## TO DO
Your task is to transcribe the entries below exactly, beginning with the line containing "The image size is (701, 583)." and ending with the final line, and to add nothing else.

## DATA PROVIDED
============================================================

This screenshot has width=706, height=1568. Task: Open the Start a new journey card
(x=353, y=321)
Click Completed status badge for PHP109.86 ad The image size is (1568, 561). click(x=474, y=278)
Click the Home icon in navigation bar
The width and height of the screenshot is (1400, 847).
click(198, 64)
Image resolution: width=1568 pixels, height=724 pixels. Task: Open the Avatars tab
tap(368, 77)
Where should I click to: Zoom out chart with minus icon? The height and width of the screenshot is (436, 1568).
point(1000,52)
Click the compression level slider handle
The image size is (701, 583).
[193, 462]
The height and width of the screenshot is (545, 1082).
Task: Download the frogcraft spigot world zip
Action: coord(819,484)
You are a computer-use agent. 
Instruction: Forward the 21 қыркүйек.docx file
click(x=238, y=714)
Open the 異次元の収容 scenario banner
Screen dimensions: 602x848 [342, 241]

============================================================

## TASK OUTPUT
The image size is (701, 583).
[193, 462]
The height and width of the screenshot is (545, 1082).
Task: Download the frogcraft spigot world zip
Action: coord(819,484)
You are a computer-use agent. 
Instruction: Forward the 21 қыркүйек.docx file
click(x=238, y=714)
Open the 異次元の収容 scenario banner
Screen dimensions: 602x848 [342, 241]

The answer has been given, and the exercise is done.